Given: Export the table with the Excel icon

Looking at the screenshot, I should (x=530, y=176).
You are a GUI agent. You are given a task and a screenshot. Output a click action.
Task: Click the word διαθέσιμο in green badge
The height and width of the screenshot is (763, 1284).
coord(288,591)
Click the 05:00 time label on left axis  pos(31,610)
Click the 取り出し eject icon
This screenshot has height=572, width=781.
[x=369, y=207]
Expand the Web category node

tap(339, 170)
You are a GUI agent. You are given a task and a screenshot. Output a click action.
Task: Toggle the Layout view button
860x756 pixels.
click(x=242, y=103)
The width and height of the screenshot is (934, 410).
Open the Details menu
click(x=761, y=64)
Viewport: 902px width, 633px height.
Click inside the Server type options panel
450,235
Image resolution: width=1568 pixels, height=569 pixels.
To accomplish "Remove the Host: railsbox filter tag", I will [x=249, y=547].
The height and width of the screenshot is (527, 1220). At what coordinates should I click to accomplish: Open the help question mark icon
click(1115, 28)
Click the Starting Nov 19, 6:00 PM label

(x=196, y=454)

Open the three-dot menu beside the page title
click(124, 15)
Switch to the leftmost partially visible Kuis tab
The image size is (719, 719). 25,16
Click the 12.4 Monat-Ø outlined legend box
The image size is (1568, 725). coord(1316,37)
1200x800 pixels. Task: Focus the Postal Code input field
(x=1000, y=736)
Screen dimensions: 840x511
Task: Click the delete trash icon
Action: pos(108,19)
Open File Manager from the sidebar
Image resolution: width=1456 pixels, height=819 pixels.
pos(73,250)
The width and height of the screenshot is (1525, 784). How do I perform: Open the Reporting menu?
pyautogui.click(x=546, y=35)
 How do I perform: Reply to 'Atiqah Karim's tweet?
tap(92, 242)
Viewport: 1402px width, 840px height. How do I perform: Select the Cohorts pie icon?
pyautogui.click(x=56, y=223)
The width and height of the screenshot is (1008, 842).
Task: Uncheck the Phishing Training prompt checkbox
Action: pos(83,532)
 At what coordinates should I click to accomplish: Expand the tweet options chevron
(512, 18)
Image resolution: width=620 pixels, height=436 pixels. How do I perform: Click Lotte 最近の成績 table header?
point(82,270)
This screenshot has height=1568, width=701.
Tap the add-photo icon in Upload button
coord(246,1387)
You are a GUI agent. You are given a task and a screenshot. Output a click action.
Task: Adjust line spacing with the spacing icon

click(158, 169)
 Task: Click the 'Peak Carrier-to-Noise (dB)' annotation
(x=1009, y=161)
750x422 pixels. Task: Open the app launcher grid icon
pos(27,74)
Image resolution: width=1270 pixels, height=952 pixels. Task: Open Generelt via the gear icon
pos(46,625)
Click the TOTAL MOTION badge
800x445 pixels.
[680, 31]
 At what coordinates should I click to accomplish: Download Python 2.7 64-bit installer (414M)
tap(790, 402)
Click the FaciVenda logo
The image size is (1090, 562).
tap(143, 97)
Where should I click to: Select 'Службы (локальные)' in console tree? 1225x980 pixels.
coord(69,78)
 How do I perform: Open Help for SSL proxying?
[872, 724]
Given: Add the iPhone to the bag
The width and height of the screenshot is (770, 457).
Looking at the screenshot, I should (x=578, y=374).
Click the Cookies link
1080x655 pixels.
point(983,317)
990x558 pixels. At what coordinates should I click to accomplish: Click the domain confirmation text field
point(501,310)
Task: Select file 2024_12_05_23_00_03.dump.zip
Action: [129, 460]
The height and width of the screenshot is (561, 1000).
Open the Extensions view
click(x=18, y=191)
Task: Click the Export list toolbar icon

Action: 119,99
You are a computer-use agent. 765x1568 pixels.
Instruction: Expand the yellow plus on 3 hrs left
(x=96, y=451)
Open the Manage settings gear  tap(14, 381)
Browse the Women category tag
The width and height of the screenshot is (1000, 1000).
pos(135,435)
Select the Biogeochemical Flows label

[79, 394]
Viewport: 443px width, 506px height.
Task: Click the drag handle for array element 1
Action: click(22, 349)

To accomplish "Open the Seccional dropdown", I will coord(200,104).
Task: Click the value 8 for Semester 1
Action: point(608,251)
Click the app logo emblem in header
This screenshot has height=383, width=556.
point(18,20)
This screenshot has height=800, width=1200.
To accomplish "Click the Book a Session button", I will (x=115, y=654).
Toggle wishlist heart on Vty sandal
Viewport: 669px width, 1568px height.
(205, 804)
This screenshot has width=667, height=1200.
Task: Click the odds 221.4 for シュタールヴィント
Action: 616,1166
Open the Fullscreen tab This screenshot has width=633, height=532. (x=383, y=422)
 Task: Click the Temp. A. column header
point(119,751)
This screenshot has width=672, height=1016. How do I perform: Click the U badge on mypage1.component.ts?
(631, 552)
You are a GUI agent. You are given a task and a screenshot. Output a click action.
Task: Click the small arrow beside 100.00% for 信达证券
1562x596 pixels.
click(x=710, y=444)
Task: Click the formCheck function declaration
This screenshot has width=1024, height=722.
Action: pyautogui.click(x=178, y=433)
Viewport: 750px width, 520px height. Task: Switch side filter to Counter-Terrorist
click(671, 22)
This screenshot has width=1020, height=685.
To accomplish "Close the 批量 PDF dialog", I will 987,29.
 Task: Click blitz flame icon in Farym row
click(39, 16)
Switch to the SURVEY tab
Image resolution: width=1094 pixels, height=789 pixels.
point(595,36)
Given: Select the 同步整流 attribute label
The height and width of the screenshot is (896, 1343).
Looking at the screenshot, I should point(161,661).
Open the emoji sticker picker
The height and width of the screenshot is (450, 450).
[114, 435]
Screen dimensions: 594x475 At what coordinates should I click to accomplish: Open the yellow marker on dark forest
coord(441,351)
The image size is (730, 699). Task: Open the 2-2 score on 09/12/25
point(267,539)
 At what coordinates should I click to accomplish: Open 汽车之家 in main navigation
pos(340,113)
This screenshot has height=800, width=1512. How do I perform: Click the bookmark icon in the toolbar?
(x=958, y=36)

◆ ◆ ◆

• [EXERCISE BRIEF]:
In how many lines of the records does the word "Toggle" appear? Give the number alone.

• [RESULT OF THE EXERCISE]:
2